How to use this template

  1. Download and print the blank morning routine chart on cardstock or standard paper.
  2. Write or draw each morning task in order from top to bottom — keep each step small and specific (e.g., 'put shoes on' rather than 'get ready').
  3. Post the chart at the child's eye level in the bedroom, bathroom, or near the front door.
  4. Each morning, the child works through the list top to bottom, ticking off each task as it is done.
  5. Laminate the chart and use a dry-erase marker so it resets every morning without reprinting.

Classroom & home ideas

  • Send a blank chart home at the start of the school year with a note explaining how to fill it in for the child's specific routine.
  • Use a class version for the classroom morning routine — students tick off arrival tasks like unpacking their bag, handing in notes, and sitting down ready.
  • Have students draw their own pictures next to each task to build ownership and pre-literacy icon recognition.
  • Pair the morning chart with a reward sticker: one sticker on the fridge chart for completing every step independently that day.
  • Use the chart data at parent-teacher conferences to discuss which steps a child completes independently versus which still need adult prompting.

Skills & curriculum links

Self-management and independenceSequential thinking and following multi-step directionsFine motor skills (ticking boxes, drawing steps)Time awareness and personal organisationEarly literacy — reading simple task labelsSocial-emotional learning — building confidence through task completion

Frequently asked questions

How many steps should a morning routine chart include?
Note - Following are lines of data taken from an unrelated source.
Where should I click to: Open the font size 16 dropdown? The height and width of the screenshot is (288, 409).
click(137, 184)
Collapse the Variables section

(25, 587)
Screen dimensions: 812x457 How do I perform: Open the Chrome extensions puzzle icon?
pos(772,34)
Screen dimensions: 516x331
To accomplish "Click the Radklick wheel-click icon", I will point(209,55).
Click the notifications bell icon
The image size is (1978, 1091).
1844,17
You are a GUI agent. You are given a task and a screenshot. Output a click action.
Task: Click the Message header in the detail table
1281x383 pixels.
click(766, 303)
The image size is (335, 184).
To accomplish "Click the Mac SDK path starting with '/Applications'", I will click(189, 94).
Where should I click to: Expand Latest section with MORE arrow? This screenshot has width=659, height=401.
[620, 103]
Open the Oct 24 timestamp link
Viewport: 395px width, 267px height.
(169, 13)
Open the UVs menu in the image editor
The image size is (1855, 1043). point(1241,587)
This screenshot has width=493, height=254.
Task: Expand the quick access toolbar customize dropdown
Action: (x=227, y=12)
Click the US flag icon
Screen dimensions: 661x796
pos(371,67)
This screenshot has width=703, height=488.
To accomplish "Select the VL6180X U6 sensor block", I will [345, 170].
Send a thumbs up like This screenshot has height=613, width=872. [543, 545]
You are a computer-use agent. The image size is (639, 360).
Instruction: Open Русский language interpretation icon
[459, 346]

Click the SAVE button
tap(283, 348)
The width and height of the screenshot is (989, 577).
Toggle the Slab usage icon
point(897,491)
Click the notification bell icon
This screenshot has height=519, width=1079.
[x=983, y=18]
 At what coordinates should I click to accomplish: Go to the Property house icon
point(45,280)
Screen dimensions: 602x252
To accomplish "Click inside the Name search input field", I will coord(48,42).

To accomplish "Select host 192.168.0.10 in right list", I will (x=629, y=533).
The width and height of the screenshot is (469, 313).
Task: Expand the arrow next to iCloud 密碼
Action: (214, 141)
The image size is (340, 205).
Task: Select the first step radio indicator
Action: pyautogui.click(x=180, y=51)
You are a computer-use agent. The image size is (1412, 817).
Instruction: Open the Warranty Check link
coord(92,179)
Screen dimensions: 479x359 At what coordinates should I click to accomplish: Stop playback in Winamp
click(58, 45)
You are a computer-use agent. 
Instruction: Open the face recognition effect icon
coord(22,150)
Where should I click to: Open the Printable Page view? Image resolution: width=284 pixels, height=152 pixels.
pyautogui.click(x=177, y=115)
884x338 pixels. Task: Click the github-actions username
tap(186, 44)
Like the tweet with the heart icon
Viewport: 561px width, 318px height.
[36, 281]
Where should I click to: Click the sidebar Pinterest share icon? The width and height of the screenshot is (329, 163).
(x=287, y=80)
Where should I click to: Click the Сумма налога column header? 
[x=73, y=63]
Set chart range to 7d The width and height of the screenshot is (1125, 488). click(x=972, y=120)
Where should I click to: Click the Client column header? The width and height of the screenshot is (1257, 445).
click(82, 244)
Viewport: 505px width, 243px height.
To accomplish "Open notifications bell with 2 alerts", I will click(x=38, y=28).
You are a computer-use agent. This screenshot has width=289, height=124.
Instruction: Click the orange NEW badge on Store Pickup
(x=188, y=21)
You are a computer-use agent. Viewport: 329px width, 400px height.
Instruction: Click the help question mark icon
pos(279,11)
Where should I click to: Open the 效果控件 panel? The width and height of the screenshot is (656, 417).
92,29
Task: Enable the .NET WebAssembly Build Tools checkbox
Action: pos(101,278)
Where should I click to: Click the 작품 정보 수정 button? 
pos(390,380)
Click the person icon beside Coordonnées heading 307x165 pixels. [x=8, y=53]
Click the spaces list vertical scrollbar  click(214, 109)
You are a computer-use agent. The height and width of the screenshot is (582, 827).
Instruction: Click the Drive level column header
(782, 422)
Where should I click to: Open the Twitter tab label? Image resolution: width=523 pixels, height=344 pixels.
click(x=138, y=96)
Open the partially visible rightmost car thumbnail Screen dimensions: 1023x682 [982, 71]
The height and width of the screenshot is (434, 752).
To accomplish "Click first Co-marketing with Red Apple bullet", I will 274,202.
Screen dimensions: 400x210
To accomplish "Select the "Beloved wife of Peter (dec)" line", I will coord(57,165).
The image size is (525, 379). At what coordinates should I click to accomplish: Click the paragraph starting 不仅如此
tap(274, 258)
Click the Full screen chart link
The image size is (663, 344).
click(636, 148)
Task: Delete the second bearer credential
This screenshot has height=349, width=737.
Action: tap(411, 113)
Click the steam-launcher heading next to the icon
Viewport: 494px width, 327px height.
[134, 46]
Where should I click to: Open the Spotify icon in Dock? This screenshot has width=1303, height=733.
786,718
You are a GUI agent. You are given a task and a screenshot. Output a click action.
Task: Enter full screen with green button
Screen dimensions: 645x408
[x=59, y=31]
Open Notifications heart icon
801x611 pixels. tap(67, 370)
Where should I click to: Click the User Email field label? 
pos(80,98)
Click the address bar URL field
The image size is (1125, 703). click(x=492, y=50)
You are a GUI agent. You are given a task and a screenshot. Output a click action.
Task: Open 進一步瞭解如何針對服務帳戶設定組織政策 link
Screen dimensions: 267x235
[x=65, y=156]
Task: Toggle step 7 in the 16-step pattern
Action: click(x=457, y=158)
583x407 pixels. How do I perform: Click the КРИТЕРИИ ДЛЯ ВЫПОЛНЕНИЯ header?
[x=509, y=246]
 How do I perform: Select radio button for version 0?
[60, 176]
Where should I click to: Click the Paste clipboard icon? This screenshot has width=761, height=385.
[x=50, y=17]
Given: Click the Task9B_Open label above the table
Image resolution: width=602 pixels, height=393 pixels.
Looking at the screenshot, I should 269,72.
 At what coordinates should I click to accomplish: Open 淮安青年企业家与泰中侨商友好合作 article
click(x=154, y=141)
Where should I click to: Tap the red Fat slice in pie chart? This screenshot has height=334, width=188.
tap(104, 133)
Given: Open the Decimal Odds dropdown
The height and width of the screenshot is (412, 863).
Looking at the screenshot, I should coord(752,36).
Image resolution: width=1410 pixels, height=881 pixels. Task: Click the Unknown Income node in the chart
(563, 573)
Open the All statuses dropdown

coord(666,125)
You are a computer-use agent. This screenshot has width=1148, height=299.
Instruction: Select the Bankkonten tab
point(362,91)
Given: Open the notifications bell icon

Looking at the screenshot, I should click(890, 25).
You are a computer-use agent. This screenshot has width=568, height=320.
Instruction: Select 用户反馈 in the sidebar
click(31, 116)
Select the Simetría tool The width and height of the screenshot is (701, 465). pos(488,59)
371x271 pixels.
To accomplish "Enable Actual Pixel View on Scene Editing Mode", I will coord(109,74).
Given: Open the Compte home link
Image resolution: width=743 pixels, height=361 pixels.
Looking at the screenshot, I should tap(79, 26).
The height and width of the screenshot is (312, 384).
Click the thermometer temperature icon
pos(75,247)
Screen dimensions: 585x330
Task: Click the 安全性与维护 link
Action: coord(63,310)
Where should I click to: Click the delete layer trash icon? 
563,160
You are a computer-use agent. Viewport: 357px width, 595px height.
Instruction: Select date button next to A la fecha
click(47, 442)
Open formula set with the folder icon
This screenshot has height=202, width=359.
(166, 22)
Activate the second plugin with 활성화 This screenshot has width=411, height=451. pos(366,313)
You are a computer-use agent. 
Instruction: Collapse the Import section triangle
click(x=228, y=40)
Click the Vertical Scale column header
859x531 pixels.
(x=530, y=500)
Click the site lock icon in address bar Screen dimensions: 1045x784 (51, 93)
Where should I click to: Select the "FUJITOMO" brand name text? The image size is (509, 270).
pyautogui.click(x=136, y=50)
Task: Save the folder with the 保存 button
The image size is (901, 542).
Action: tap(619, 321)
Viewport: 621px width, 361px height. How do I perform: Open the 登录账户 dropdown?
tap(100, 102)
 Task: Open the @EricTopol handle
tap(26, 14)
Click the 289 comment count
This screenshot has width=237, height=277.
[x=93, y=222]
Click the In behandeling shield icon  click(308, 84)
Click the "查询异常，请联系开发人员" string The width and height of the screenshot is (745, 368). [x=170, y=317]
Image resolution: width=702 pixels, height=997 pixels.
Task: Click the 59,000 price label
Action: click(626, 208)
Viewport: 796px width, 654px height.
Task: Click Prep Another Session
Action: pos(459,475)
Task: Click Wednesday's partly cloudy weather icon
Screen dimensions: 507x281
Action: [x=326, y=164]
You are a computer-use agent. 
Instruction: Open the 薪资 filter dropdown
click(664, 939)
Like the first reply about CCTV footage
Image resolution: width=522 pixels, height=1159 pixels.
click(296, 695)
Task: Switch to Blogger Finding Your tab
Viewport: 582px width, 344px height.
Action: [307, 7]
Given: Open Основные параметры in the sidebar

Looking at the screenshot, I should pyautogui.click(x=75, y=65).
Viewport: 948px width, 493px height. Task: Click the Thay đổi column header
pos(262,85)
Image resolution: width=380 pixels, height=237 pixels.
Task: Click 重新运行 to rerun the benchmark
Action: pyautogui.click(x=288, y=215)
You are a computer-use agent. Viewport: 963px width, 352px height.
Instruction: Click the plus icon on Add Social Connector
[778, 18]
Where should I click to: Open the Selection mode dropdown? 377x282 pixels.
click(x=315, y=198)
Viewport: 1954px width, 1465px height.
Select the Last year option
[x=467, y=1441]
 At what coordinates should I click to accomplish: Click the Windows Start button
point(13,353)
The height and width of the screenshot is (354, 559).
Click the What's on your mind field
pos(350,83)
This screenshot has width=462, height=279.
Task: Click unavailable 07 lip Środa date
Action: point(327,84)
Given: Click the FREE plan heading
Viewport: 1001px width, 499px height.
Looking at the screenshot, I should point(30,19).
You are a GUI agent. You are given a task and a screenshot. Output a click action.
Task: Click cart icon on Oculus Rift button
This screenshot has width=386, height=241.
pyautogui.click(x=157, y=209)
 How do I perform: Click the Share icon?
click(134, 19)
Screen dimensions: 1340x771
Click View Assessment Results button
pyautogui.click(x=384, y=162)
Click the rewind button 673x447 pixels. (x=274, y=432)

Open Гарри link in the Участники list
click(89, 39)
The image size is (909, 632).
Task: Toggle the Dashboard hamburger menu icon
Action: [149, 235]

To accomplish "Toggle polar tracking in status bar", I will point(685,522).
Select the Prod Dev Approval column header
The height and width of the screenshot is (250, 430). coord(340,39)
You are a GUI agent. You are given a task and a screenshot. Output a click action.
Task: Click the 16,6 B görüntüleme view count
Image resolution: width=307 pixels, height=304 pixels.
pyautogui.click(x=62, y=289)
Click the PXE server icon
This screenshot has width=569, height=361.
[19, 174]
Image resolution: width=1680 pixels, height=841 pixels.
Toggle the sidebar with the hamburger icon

Four to seven steps is the sweet spot for PreK through Grade 2. Older children in Grades 3–5 can manage eight to ten steps. Too many rows overwhelm young children; too few means the chart misses the steps that actually cause friction.

Should I add pictures or just words?

For pre-readers and early readers, small drawings or printed clip-art next to each step are essential. From Grade 2 onward, words alone usually work, though pictures alongside text still help children who process visually.

What if my child ignores the chart after the first week?

Refresh the chart — reprint, let the child decorate it, or change the colour of cardstock. Pairing chart completion with a small immediate reward (a sticker, choosing the music for breakfast) helps re-engage the habit.

Can I use this for after-school routines too?

Absolutely. The blank format works for any sequential routine. Simply relabel it 'After School Chart' and fill in the new steps — shoes off, snack, homework, screen time — in the order that fits your family.